Zara’s business model allows for substantial economic savings throughout their value chain. Starting with raw materials, Zara has a policy of acquiring only un-dyed fabric initially, allowing the flexibility to change colors and designs and netting a substantial material savings. In terms of manufacturing and production, Zara relies heavily on their central location in Spain to reduce shipping and distribution costs, tap into skilled labor in a high wage economy and keep the flow of items moving from production to distribution with minimal storage times. To that point, the Zara case highlights the Zara view that warehouses are viewed more as a pass-through area rather than a storage area.

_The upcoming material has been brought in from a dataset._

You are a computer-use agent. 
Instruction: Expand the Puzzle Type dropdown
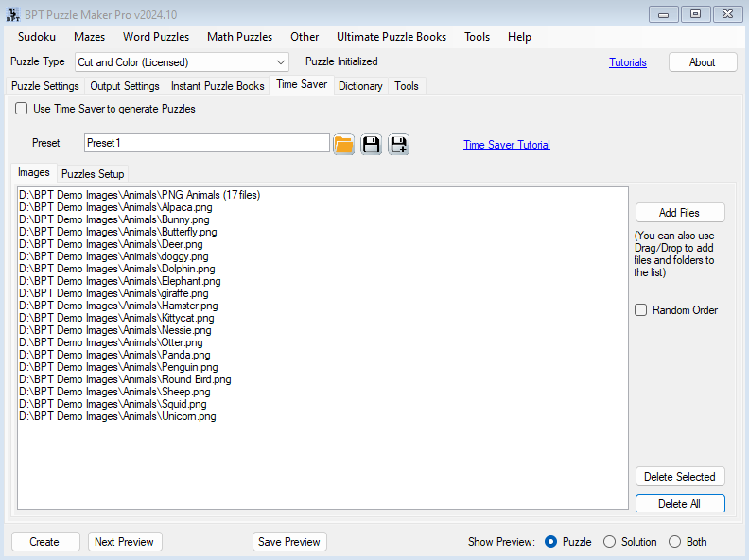[281, 62]
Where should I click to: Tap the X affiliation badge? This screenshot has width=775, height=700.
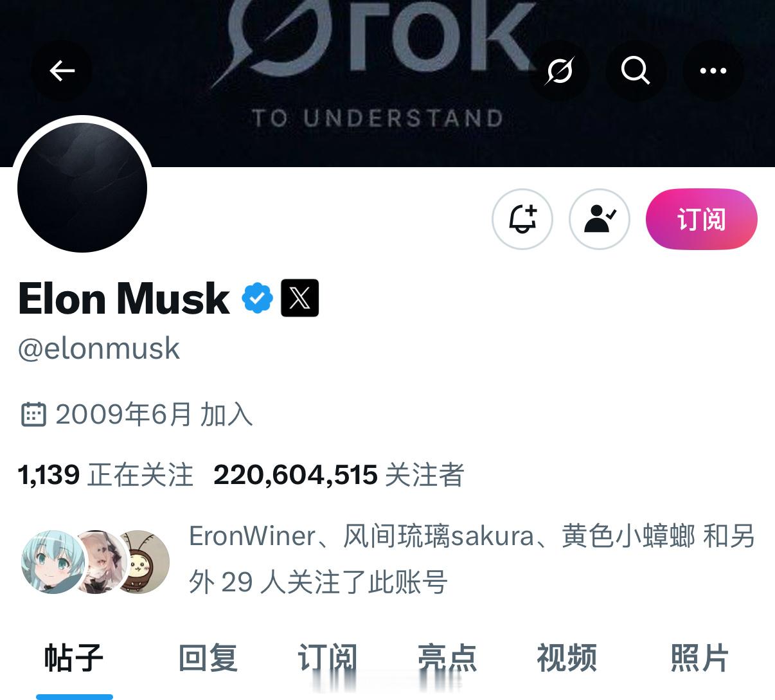click(x=299, y=298)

Adding to operating economic efficiency, Zara works simultaneously on multiple lines and process phases. As one item is being finished, another may be in early or mid-production phases. Zara also splits their production forces, using Asia for their less risky, basic clothing lines. Critical, high-risk lines are created and controlled internally. Asia provides labor and production savings. In addition, eighty-five percent of their product line is made and distributed after the fashion season begins. They wait to see what trends are solid bets. They also observe market failures to make rapid adjustments to avoid similar mistakes.
Further, Zara produces distinct items in small batches for faster turnaround and placement. With all of this rapid flow of product to market, their speed to market is reduced to just five weeks. Competitor time to market averages six months! Rapid flows of small batches create a sense of urgency and demand for Zara clothing lines, with the consumer feeling the push to buy a limited offering during a limited availability.
Finally, Zara does very little marketing. They rely heavily on high-traffic and beautiful, high-visibility stores to attract customers. They also use customer preference tracking to stay on top of changing consumer demand.
Explain the linkages among Zara’s choices about how to compete, particularly ones connected to its quick-response capability, and the ways in which they create competitive advantage. What does this tell us about such capabilities as bases for competitive advantage?
Zara has chosen to compete in the garment retail industry as a quick-response, small production run chain that targets fashion-conscious middle- to high-income sectors of society. Their large proportion of design and trend-spotting staff allows them to stay abreast of current fashion movements and, coupled with their quick-response small-run production, minimizes the risk involved with introducing new products. In addition to this, their relatively early embracing of the use of telecommunications and information technology to track trends in sales from their own stores has kept them ahead of the competition when it comes to producing only what sells.
Zara has also built an image that fosters an atmosphere in which it is the buyer more than the seller who is under pressure. Zara buys and leases prime locations for stores in central shopping centers, adding to their fashionable image; at the same time, their small production runs and ever-changing inventory communicates and environment of scarcity, pressuring the buyer. They know that if they do not buy what they see now, it will not be there the next time they visit the store.
The linkage of the previously mentioned elements is what has been truly crucial to Zara’s success–the big picture, rather than any one item, has led to their competitive advantage. As a prime example of this point, the case discusses how World Co. of Japan achieved a comparable response time in production along with similar gross margins, but failed to reach such a favorable bottom line.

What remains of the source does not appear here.